◆ What you are asked to do ◆
Below is a listing from which only part is wanted; return exactly the lines from the one with "Open the hamburger menu icon" up to and including the one with "You are a computer-use agent. The width".

◆ Extracted material ◆
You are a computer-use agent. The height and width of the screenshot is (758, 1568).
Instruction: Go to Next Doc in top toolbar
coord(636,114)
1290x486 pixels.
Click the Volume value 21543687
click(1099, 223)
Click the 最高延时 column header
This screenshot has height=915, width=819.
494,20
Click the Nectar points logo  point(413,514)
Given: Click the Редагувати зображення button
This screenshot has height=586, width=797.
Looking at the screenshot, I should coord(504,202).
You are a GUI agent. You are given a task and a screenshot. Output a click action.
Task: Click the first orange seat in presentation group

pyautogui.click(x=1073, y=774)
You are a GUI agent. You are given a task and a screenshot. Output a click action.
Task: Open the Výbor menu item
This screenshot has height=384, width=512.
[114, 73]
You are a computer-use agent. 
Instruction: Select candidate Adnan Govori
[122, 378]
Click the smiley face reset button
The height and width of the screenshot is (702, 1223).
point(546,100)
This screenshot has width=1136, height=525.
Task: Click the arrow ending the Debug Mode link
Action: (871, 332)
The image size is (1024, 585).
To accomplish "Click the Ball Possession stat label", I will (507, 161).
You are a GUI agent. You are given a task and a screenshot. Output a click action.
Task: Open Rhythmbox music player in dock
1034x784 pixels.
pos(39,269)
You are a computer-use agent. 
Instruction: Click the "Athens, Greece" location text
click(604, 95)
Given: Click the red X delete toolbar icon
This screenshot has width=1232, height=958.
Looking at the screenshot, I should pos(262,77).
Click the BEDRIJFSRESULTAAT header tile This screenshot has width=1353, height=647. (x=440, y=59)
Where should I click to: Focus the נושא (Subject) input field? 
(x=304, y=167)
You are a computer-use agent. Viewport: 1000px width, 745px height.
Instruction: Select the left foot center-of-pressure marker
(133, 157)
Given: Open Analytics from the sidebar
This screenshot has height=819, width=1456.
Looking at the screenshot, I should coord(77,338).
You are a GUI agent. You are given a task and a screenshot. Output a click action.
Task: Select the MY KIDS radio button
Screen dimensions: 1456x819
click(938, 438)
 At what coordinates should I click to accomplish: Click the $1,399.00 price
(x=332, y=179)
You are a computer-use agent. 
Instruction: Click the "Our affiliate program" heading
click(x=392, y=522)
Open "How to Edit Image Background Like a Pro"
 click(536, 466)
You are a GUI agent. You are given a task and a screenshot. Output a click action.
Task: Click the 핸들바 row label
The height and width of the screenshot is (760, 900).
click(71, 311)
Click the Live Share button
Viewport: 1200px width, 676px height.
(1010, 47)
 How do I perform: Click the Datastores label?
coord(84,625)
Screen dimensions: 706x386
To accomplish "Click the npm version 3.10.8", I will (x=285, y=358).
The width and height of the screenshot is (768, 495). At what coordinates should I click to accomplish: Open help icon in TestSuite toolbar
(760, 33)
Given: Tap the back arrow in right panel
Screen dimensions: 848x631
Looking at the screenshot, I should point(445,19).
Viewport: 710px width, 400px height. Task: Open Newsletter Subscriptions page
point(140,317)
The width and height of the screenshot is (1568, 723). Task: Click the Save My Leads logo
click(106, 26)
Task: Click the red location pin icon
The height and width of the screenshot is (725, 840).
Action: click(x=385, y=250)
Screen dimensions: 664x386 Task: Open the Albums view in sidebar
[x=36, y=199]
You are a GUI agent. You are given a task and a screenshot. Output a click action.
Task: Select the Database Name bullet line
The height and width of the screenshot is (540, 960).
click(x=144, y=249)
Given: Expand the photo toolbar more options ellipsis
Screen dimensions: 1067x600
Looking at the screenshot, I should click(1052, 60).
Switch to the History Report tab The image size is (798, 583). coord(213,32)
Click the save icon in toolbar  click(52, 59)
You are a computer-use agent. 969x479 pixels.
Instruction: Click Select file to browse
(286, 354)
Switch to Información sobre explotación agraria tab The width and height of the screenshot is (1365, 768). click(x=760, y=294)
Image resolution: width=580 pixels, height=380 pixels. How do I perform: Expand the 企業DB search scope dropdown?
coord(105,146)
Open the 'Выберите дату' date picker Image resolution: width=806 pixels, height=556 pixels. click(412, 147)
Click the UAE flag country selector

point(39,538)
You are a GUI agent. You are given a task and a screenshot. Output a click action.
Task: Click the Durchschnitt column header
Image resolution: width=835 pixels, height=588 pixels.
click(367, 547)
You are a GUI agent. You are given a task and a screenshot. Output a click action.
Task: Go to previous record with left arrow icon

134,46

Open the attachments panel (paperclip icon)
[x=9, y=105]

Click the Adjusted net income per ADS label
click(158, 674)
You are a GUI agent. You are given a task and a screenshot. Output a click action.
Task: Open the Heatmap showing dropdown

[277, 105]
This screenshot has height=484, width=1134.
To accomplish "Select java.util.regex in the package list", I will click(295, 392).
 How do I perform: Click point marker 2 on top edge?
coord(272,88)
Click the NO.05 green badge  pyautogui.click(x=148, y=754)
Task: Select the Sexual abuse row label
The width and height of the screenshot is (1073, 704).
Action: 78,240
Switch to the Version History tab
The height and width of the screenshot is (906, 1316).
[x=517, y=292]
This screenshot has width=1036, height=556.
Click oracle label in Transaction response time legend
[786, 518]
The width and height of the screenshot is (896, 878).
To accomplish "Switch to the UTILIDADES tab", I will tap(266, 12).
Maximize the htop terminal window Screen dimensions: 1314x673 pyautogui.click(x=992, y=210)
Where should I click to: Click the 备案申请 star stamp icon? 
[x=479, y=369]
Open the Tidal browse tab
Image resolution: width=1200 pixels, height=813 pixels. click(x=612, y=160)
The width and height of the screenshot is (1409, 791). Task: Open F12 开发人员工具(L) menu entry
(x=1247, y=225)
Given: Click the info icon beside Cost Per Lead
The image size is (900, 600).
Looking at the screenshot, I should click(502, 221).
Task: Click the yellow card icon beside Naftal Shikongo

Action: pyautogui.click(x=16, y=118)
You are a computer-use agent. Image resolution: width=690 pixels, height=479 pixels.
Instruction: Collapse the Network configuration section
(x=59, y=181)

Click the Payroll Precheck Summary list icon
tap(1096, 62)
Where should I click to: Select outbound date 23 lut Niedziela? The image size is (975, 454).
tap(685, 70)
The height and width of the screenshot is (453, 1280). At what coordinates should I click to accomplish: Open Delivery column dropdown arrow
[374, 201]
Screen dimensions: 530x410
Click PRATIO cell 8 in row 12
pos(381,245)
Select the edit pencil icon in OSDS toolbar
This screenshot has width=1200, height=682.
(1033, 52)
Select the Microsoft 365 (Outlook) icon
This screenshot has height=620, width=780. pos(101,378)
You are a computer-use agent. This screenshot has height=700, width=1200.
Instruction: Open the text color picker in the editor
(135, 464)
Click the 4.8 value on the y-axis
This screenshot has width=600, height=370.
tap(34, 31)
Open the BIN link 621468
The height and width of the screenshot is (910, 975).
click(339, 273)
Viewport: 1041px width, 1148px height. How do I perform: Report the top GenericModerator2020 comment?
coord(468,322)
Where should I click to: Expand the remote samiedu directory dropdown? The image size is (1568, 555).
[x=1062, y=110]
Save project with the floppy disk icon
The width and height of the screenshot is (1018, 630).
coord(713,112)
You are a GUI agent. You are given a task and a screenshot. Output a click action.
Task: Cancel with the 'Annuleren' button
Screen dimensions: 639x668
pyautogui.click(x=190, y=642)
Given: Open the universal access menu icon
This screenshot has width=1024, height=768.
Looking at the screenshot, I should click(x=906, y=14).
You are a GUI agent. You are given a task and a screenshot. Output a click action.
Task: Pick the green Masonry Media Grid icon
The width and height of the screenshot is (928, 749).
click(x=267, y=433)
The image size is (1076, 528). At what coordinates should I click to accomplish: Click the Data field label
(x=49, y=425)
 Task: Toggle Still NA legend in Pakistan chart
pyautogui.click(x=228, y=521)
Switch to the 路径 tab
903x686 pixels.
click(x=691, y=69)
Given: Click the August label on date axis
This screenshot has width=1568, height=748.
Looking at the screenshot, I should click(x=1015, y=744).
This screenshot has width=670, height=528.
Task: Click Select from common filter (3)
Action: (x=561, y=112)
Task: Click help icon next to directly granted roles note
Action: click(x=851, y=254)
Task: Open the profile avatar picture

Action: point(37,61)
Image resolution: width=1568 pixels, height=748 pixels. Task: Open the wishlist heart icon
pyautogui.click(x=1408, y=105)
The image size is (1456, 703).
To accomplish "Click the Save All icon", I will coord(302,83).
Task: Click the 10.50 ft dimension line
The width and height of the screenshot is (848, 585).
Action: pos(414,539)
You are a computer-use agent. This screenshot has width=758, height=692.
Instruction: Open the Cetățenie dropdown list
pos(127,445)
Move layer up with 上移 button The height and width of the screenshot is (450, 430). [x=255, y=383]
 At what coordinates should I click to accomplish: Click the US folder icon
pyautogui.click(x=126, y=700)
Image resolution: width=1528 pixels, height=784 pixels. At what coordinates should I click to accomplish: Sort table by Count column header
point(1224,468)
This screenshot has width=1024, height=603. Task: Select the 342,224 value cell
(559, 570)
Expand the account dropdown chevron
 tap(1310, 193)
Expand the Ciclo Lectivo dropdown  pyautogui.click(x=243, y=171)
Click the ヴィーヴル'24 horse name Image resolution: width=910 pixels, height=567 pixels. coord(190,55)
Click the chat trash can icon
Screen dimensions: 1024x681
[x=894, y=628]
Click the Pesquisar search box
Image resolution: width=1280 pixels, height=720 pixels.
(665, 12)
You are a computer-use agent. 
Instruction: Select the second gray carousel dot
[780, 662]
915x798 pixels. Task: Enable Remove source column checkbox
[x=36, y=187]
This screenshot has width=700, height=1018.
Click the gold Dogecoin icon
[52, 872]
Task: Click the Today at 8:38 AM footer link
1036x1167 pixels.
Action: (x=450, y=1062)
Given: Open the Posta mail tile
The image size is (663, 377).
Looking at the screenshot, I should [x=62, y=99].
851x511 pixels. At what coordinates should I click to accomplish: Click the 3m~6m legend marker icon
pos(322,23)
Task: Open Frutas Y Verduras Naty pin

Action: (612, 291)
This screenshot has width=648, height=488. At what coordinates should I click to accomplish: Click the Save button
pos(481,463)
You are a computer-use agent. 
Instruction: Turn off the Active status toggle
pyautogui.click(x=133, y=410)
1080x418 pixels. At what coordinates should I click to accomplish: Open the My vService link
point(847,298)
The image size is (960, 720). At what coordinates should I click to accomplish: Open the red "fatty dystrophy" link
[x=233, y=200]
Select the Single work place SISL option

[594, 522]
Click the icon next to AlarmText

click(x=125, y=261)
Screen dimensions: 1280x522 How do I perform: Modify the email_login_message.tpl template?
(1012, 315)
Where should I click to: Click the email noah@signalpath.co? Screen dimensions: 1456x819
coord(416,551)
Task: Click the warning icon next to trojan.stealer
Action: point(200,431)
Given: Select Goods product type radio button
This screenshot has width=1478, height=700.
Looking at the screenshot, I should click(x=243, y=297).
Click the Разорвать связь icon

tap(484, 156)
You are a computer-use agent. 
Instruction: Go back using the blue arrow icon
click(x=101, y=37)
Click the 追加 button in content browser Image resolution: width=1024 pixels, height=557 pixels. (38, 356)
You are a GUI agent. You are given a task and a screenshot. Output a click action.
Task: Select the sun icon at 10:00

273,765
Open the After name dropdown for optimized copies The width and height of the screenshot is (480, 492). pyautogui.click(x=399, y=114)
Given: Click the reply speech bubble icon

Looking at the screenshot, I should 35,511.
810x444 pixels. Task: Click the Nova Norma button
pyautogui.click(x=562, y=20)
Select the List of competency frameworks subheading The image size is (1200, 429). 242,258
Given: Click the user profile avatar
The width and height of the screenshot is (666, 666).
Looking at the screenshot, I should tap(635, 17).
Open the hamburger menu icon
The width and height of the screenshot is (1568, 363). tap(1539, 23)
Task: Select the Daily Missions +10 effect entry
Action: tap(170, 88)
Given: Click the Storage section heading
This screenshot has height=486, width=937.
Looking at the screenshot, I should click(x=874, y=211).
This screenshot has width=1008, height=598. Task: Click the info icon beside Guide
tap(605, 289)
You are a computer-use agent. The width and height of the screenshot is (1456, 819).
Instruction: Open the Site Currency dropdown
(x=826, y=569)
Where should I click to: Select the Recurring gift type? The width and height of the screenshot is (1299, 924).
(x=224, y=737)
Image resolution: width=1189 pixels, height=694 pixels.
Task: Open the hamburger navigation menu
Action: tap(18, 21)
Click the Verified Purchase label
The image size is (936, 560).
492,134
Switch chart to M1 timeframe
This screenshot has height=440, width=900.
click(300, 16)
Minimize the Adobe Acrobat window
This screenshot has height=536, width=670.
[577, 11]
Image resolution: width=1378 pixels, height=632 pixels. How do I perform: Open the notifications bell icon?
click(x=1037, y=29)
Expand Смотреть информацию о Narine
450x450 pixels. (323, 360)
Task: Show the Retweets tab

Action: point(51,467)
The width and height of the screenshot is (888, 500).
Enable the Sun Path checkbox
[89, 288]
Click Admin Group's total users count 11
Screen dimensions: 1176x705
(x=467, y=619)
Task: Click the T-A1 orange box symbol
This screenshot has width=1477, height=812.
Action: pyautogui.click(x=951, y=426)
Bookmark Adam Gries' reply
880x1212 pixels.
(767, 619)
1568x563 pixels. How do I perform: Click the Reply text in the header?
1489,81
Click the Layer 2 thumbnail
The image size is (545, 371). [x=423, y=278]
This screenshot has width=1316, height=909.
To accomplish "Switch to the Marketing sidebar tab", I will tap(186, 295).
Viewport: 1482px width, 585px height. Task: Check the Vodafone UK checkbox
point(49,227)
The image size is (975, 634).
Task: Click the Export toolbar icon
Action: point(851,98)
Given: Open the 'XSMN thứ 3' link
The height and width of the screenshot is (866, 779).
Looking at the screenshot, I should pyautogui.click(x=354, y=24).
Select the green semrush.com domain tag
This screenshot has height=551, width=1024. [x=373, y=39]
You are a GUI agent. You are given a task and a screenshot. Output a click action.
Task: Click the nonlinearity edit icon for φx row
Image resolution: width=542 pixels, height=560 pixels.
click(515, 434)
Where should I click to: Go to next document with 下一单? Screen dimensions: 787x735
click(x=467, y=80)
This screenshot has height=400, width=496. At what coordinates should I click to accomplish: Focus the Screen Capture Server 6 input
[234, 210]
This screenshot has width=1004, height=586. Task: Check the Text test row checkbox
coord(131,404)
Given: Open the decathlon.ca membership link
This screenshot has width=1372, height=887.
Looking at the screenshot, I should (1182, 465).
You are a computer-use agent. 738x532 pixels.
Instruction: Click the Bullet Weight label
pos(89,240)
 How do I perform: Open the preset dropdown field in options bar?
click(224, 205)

◆ Answer space ◆
Open the hamburger menu icon
The width and height of the screenshot is (1568, 363). tap(1539, 23)
Task: Select the Daily Missions +10 effect entry
Action: tap(170, 88)
Given: Click the Storage section heading
This screenshot has height=486, width=937.
Looking at the screenshot, I should click(x=874, y=211).
This screenshot has width=1008, height=598. Task: Click the info icon beside Guide
tap(605, 289)
You are a computer-use agent. The width and height of the screenshot is (1456, 819).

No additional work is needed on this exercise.